**ACTIVITY**
Retype the lines from the first one in the records down to the line containing "Given: Place cursor in the 60c0af04 ID value", counting both, and leave out any pictures.

**DATA SECTION**
•••••

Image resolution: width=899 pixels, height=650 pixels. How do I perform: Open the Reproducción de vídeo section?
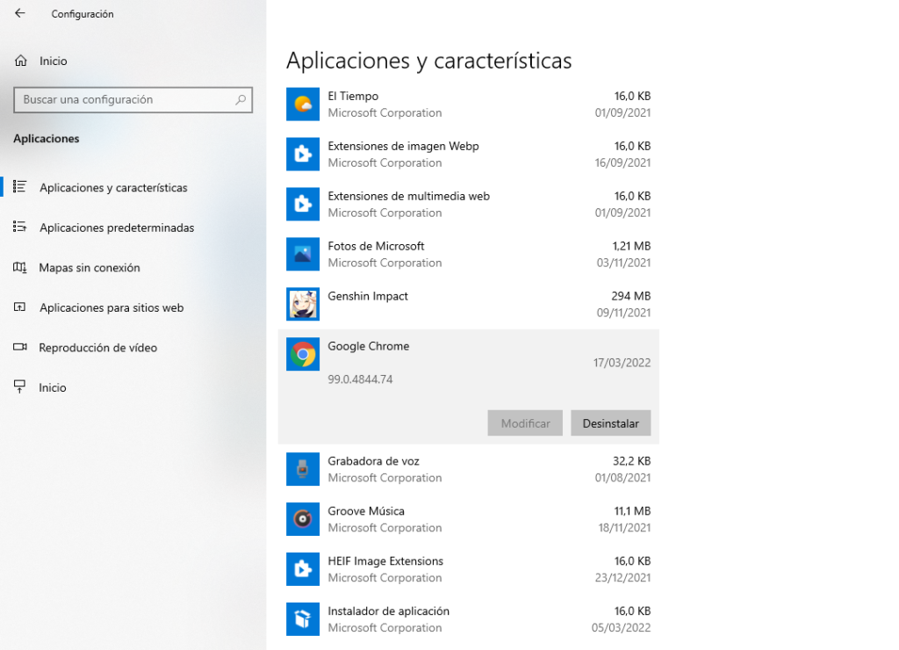[x=98, y=348]
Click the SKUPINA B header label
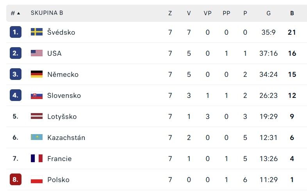Screen dimensions: 307x193 pos(47,13)
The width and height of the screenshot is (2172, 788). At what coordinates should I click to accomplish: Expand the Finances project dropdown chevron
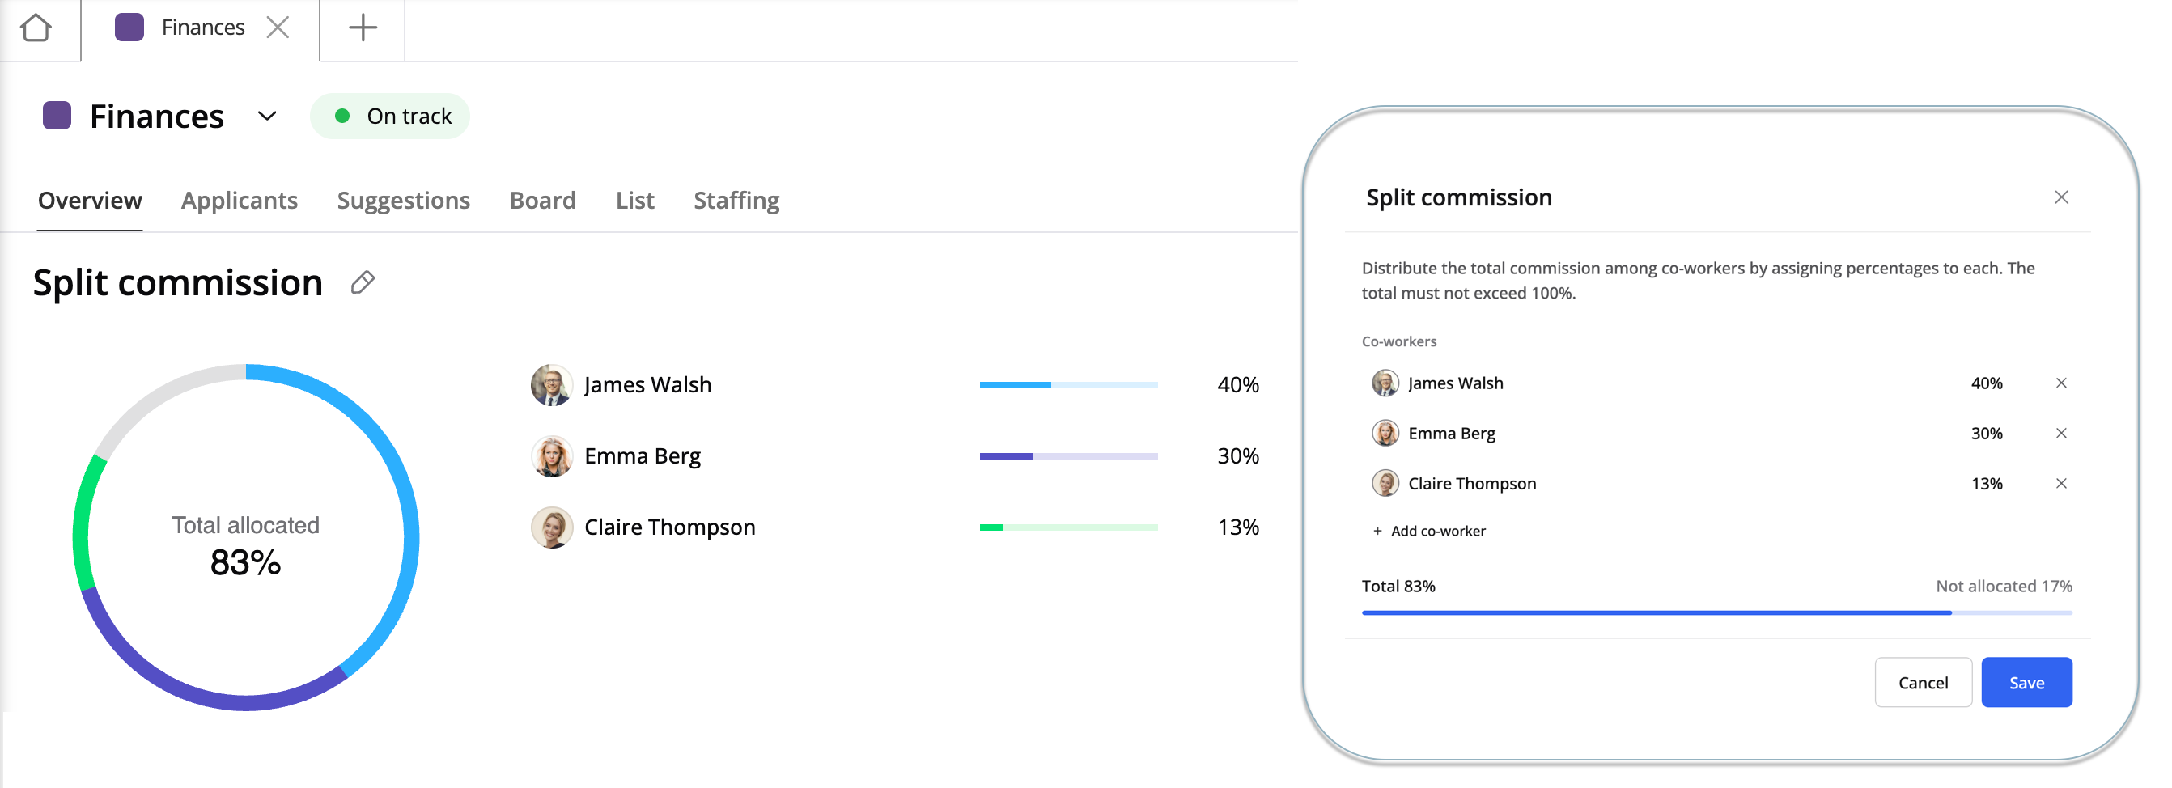coord(267,116)
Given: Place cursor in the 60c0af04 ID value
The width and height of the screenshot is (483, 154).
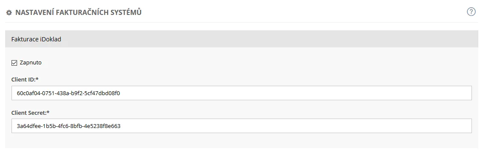Looking at the screenshot, I should tap(68, 93).
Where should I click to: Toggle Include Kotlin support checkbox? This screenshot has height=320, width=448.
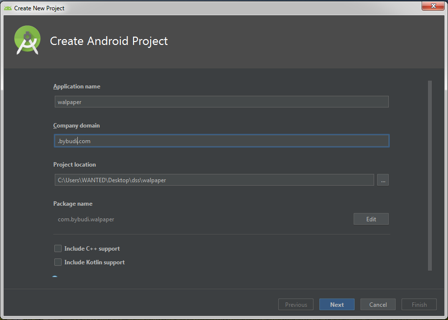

•••••

**RESPONSE BELOW**
Image resolution: width=899 pixels, height=650 pixels. How do I perform: Open the Reproducción de vídeo section?
[x=98, y=348]
Click the SKUPINA B header label
Screen dimensions: 307x193 pos(47,13)
The width and height of the screenshot is (2172, 788). At what coordinates should I click to accomplish: Expand the Finances project dropdown chevron
coord(267,116)
Given: Place cursor in the 60c0af04 ID value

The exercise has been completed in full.